The hallmark of this kind of market is that anyone can work for others. What happens in that kind of environment?
People who are ordinary or "always on" get the same basic framework that they do through their investments. This is an amazing self-protection policy because workers invest in sending their work back to the pool. They want to see if their colleagues are doing well. If not, then you can be interested in getting the next job.
Enterprises need to invest equally in the responsibilities of the supply chain. If they are reliant on lowering their investment costs and are ready for what they need most and are willing to jump into the project, everyone has the opportunity to refresh and overtake the incoming person. Otherwise, it can not last in the labor market.
But the company does not. They do not create responsibility, trust, or culture to help ghost workers.
Whether you talk to any of these companies, most people think they get this automation and "they need these people for a while." This is our problem and our problem historically. After the Industrial Age: Heavily heal people who do accidental things that can not be automated. We do not pay attention to these people and the working environment, but we start to treat them as something that can eventually be replaced. It does not evaluate the fact that you are performing an operation that can not be performed by a mechanical process or a calculation process.
I hate parallelism with horsepower. This is different from turning a horse into a car. People do not do mechanical work. They are expanding something that is clear about humans, creativity and interpretation.
What should we do to solve this problem? What is the policy proposal?
At least that means making everyone's contribution important. The first step is to identify the contributors. In Bangladesh, there was a big change in the fabric when the company that sold the product had to talk about who made the shirt behind it.

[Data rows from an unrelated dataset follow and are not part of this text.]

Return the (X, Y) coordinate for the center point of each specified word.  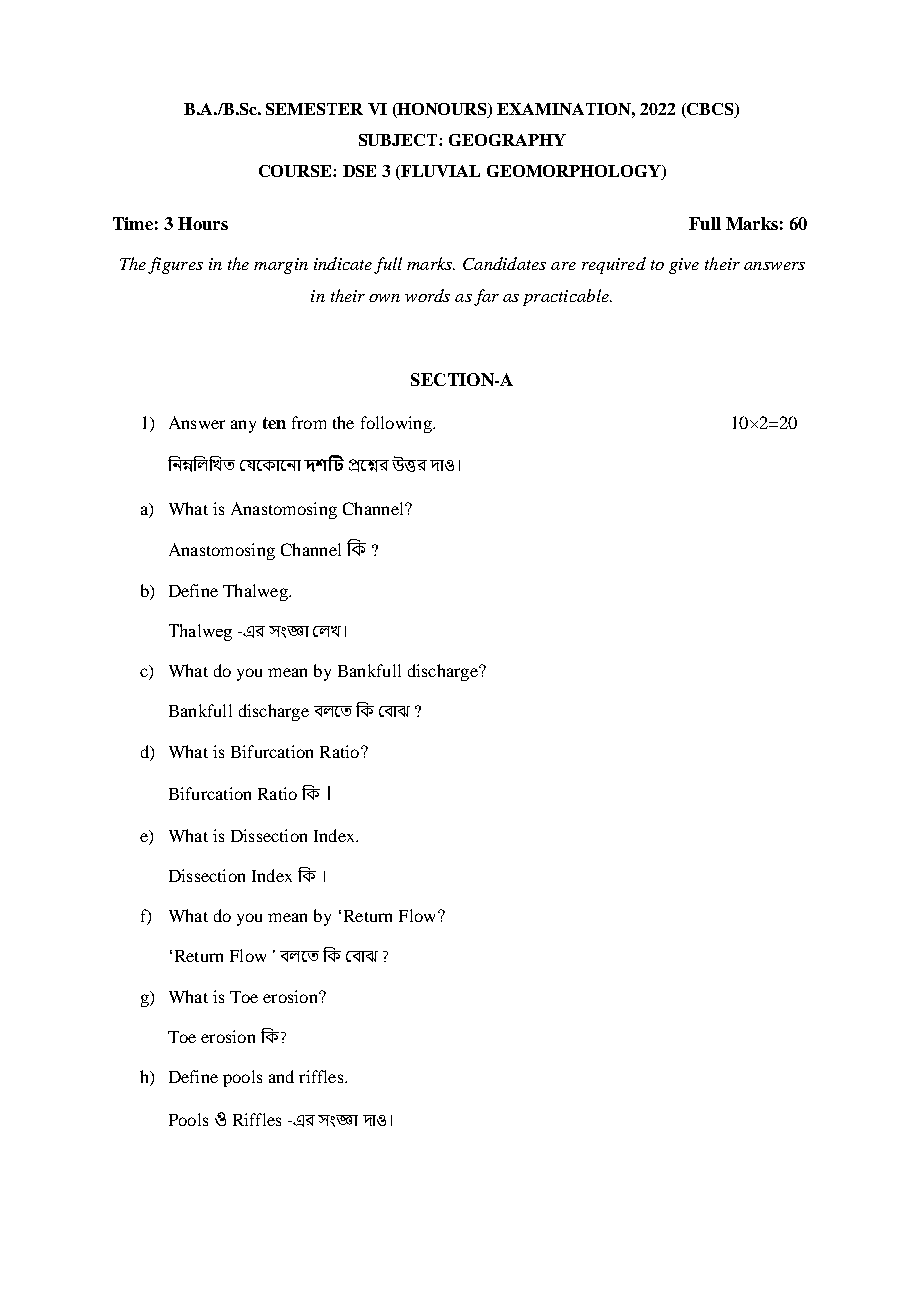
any (243, 426)
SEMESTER (314, 109)
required (614, 265)
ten (274, 423)
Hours (203, 223)
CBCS (710, 110)
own (384, 298)
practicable (567, 297)
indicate (343, 263)
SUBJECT (399, 140)
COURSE (296, 171)
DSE (359, 171)
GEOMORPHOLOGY (575, 172)
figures (175, 265)
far (486, 297)
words (427, 295)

There should be a clear record of gratitude to those who have contributed to labor in their products or services. Consumers must be able to keep track of the supply chain of people who helped them achieve their goals.
This is about regulating employment types that are not suitable for full-time or part-time employment or that are not suitable for self-employment. I believe this is the moment when the classification of employment is no longer functioning. Everyone who has worked at the age of work must set the standards that the company provides.

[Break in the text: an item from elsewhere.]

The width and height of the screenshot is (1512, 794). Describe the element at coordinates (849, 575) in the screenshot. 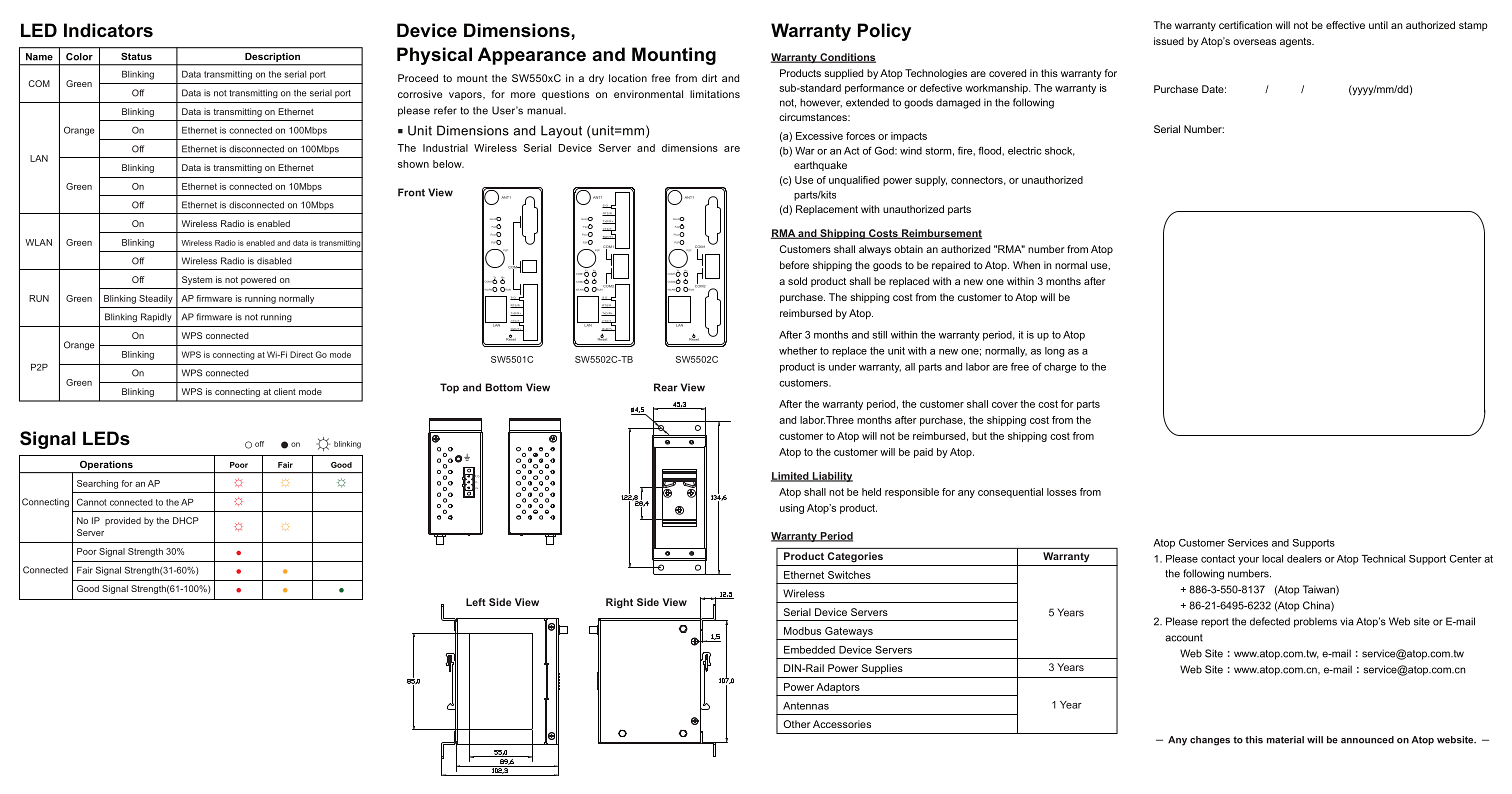

I see `Switches` at that location.
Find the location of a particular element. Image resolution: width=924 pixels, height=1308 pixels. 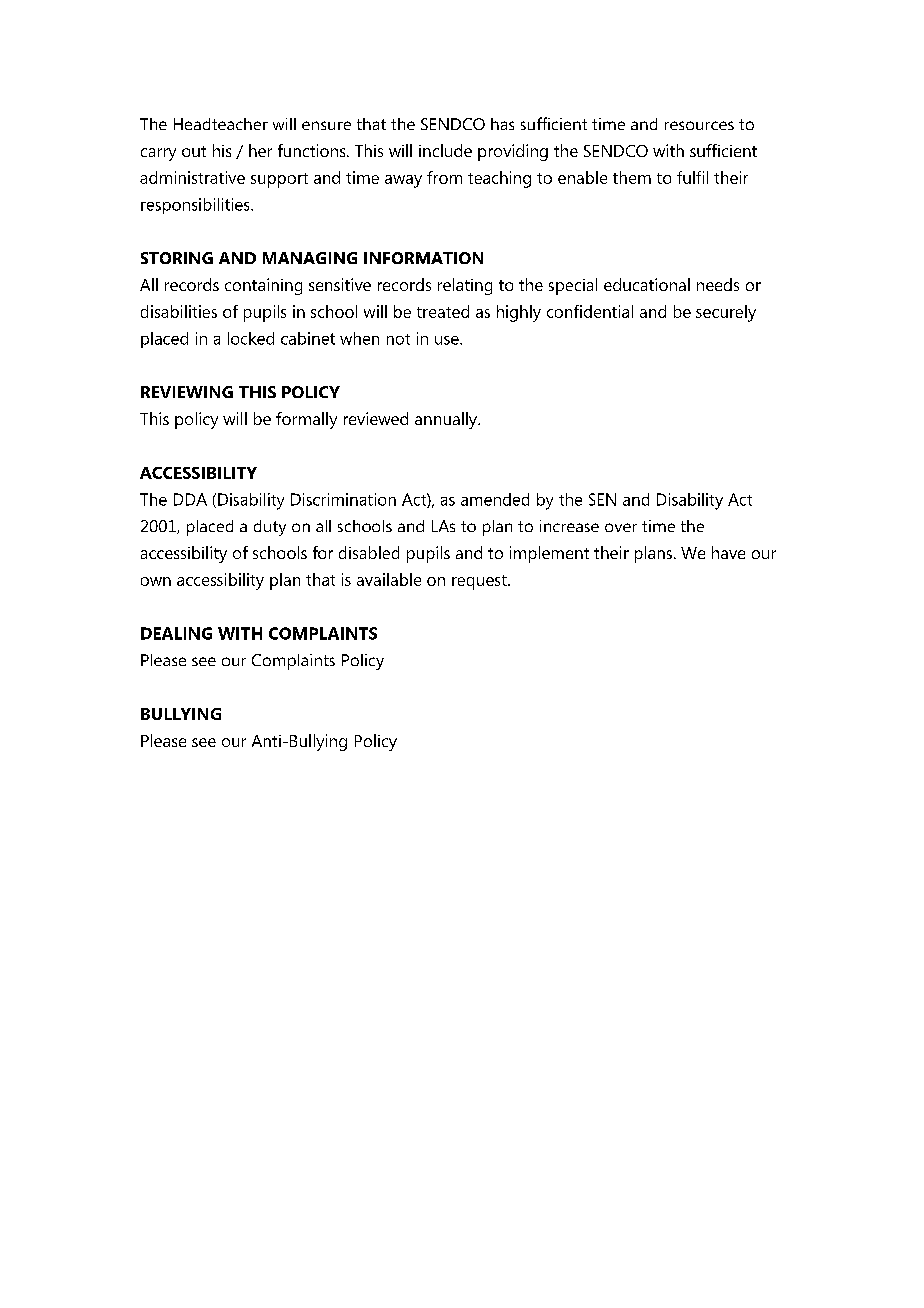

To use contract work happily because companies need to constantly deliver new ideas and new aptitudes, the only way to make a difference for both sides of the enterprise is to let people jump into the pool. And people do that when they have health care and other provisions. Universal care, universal education for the public good. It will help all businesses.

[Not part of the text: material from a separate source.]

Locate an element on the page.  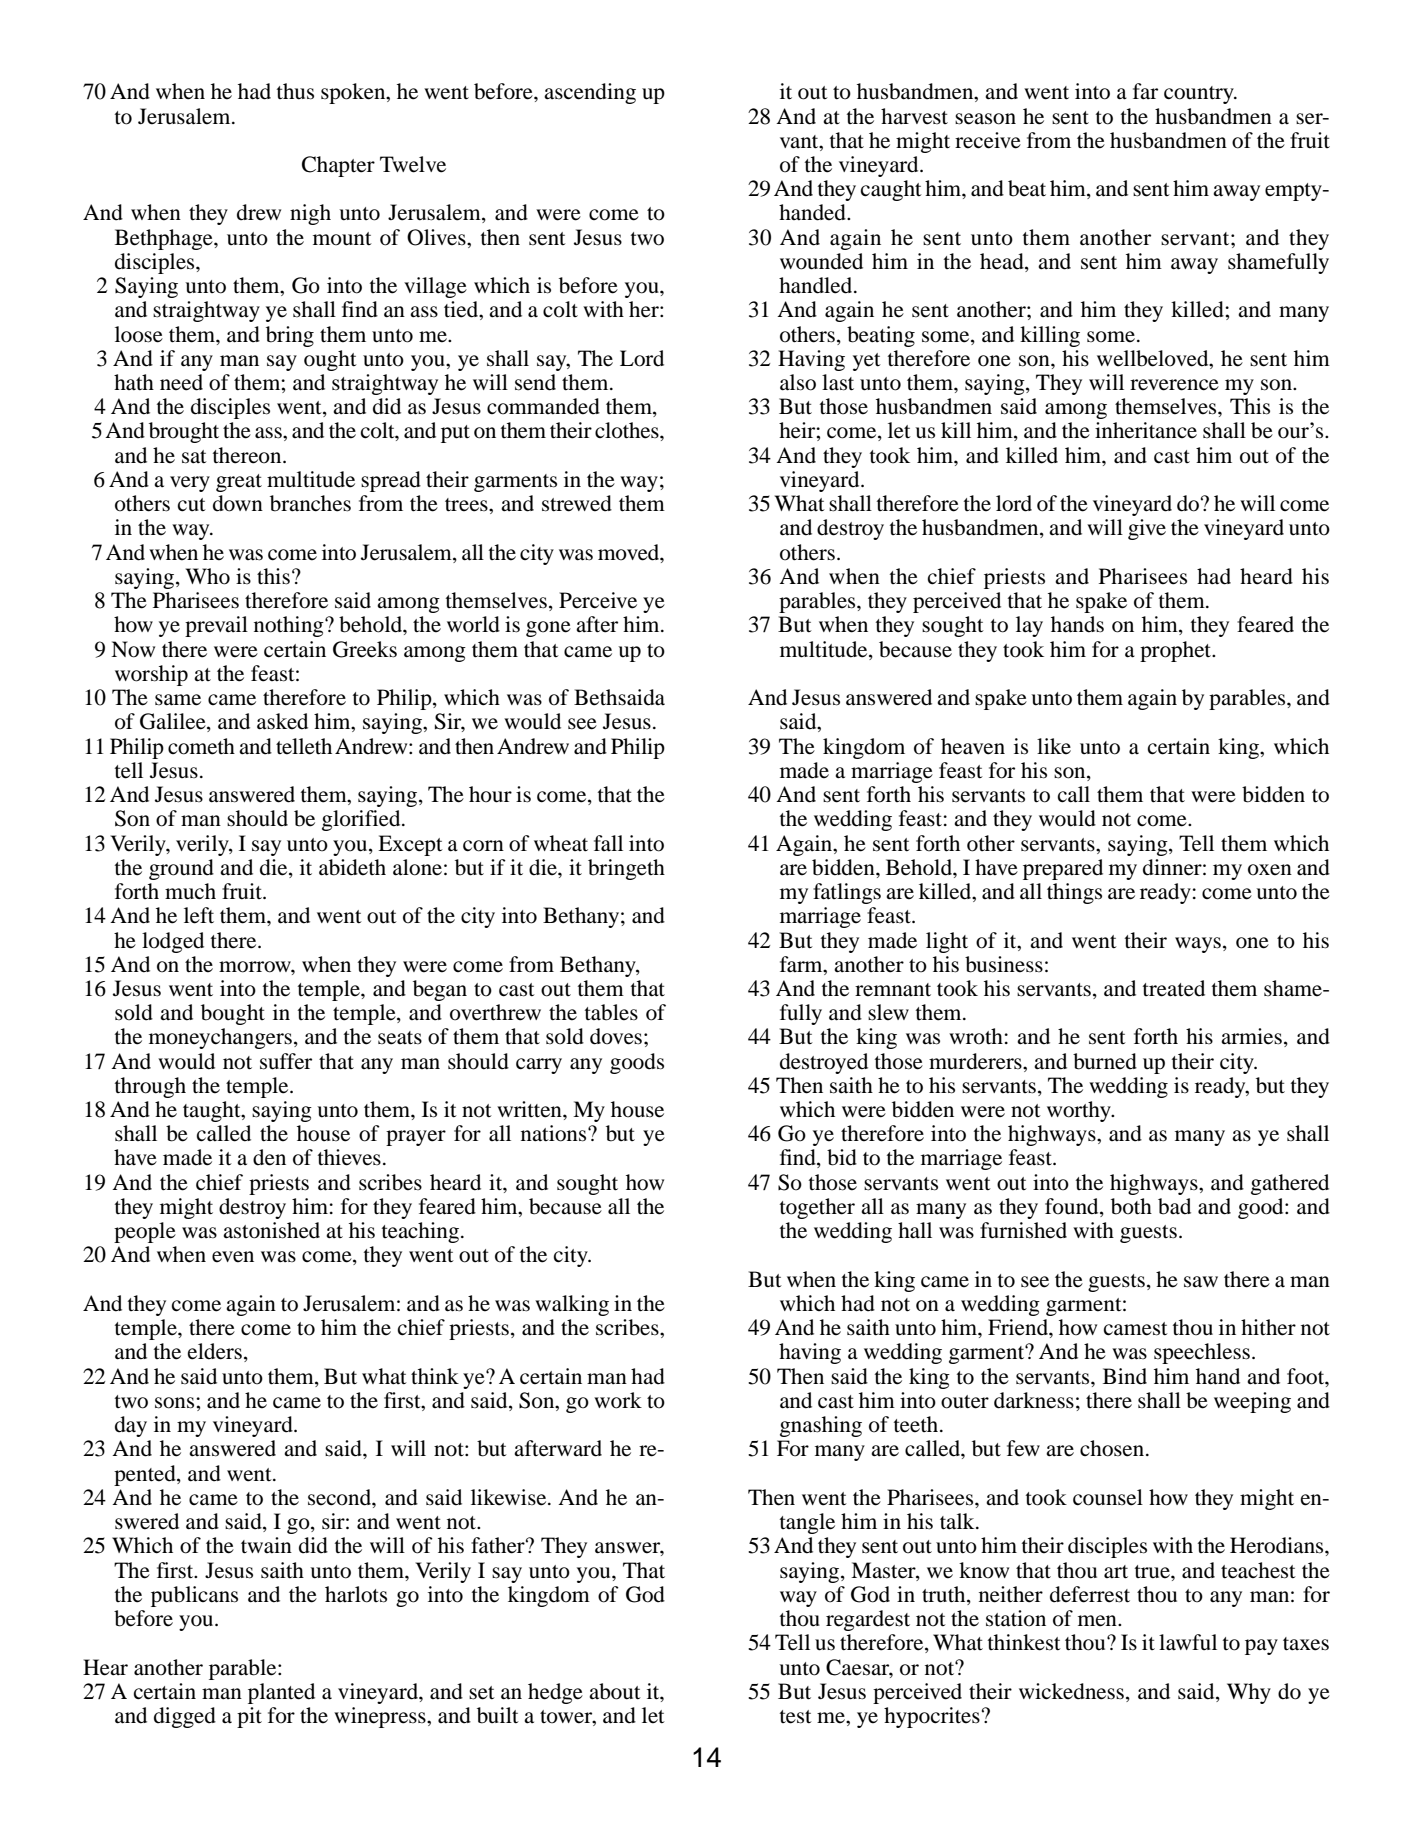
prophet is located at coordinates (1177, 651).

I would like to be informed in many ways by people who explain working conditions. We do not describe operations for certain types. Describes today's conditions for project-based job-based operations. This can happen to everyone's job. I hate that it may be motivated because I have to be interested in everything because this is happening to many people. The message of this book to me is as follows. Let's make this sustainable and enjoyable without just managing it. Stop working to wrap our lives in the workplace and begin to serve our lives.